Did you see the news last week about the young Frenchman, the MIT (LSE?) drop-out who publicly kissed a paedophile priest, liberated twenty beagles from an in-vivo tobacco testing lab and then forced his way into the Stock Exchange – was it Wall St? the Bourse? – stripped off his clothes and left them at the feet of his father?

It may have been the son of a Cathar cloth merchant, a leper, a lion with a thorn in its paw and a market square in 12th century Umbria. I’m hazy on the details. Anyway, it was big. Unofficial Church sources say it’s “too politically sensitive to touch” but local people have reacted positively and are putting up bird baths in his honour.

Francesco, the ‘Frenchman’, was nothing if not theatrical. Which is one of the reasons why I love him and possibly one of the reasons why, twenty years ago, I spent a year as a Franciscan ‘postulant’ and novice. Although I didn’t know it at the time. What attracted me then was his simplicity, his spontaneity and his spirituality of identification with the poor.

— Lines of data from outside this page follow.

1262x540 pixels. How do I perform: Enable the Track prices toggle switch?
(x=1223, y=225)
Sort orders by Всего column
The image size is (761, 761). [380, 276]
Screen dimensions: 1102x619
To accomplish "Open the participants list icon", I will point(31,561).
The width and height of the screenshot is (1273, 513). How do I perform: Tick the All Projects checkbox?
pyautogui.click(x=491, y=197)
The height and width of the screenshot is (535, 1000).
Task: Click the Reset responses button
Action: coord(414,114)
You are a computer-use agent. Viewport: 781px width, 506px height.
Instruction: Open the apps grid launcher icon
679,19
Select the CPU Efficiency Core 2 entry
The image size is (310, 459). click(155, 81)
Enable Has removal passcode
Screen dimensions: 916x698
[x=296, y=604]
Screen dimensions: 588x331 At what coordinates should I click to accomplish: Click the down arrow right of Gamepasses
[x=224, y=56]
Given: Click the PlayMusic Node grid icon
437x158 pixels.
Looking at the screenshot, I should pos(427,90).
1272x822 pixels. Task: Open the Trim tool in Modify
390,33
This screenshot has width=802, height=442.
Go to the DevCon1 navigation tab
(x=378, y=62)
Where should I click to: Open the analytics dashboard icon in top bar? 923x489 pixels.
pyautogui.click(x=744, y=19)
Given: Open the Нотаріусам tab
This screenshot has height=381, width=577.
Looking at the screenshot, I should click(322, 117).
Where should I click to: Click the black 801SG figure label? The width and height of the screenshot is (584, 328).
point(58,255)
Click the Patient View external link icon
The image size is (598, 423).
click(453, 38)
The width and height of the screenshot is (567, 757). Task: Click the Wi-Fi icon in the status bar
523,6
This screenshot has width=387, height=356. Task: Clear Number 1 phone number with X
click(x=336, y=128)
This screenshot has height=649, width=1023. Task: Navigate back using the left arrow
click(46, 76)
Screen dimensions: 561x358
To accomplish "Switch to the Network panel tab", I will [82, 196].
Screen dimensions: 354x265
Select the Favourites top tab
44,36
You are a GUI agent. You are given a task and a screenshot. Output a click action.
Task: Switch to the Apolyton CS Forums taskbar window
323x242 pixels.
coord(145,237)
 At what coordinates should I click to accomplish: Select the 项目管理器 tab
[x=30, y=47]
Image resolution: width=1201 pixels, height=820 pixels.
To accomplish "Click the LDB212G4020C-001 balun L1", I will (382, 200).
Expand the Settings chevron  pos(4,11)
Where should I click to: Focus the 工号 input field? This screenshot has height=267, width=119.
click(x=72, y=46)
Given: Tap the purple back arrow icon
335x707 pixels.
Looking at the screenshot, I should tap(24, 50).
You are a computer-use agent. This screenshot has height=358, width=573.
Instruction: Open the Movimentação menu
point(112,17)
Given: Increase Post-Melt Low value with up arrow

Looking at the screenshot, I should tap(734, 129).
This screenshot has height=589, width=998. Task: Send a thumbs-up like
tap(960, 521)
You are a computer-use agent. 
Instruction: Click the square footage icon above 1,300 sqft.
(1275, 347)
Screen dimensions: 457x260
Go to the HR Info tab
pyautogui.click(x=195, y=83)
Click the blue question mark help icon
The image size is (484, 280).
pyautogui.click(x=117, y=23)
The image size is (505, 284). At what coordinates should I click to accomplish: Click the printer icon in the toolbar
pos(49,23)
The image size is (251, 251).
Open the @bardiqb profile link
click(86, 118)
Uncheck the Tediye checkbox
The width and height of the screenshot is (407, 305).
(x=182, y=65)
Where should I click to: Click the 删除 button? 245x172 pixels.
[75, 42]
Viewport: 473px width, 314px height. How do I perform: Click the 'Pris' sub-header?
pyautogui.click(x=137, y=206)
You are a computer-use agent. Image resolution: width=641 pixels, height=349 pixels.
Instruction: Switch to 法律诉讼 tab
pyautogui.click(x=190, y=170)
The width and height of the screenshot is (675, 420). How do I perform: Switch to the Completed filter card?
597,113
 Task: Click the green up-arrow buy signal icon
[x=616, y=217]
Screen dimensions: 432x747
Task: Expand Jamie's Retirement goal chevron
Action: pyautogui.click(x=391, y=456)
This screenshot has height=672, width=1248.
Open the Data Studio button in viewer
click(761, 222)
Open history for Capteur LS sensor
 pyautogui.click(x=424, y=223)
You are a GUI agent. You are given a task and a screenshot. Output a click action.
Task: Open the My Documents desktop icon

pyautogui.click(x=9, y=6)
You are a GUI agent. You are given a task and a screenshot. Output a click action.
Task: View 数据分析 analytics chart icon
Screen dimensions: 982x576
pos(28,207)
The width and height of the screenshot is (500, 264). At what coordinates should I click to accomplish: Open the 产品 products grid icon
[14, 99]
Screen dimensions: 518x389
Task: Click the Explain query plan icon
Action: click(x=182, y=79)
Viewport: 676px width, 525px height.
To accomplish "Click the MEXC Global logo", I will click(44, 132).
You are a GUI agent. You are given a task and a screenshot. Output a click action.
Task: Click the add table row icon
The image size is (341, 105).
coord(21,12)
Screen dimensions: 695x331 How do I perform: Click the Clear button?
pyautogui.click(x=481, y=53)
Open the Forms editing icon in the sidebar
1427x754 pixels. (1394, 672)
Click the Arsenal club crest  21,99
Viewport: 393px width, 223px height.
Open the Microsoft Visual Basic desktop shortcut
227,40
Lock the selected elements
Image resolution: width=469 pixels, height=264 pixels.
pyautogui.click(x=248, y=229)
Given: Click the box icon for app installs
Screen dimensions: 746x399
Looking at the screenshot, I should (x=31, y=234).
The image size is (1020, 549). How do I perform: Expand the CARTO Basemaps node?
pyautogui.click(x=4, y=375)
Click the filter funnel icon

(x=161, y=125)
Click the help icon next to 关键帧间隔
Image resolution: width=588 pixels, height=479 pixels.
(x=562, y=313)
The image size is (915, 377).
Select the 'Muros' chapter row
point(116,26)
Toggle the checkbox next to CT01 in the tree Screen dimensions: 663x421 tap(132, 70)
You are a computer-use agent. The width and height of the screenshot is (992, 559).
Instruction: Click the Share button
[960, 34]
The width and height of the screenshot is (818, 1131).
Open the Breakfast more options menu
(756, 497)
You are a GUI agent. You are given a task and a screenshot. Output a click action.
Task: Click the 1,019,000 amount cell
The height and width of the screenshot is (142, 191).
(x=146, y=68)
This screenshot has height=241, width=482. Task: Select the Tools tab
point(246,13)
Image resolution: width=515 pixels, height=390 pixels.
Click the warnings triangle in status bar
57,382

The poor (like schalmtz) will be with us always. We had that on good authority 2,000 years ago and it’s one prediction that has stood the test of time.

What Jesus taught, and Francis of Assisi dramatised, it that the poor (especially the poor in spirit) don’t always look deserving. The tax collectors which Jesus used as examples were about as popular as the UK employees of the French company ATOS today and it seemed a public duty to vilify them as cold-hearted hypocrites who profit from the oppression of the vulnerable.

It’s much easier to love a disabled person instead of the Paralympics corporate sponsor that is accused of driving disabled people to starvation or suicide by depriving them of welfare benefits. Easier if they’re grateful for being loved and don’t stridently complain about people parking in front of the only piece of pavement (sidewalk) low enough to be accessible to their wheelchair.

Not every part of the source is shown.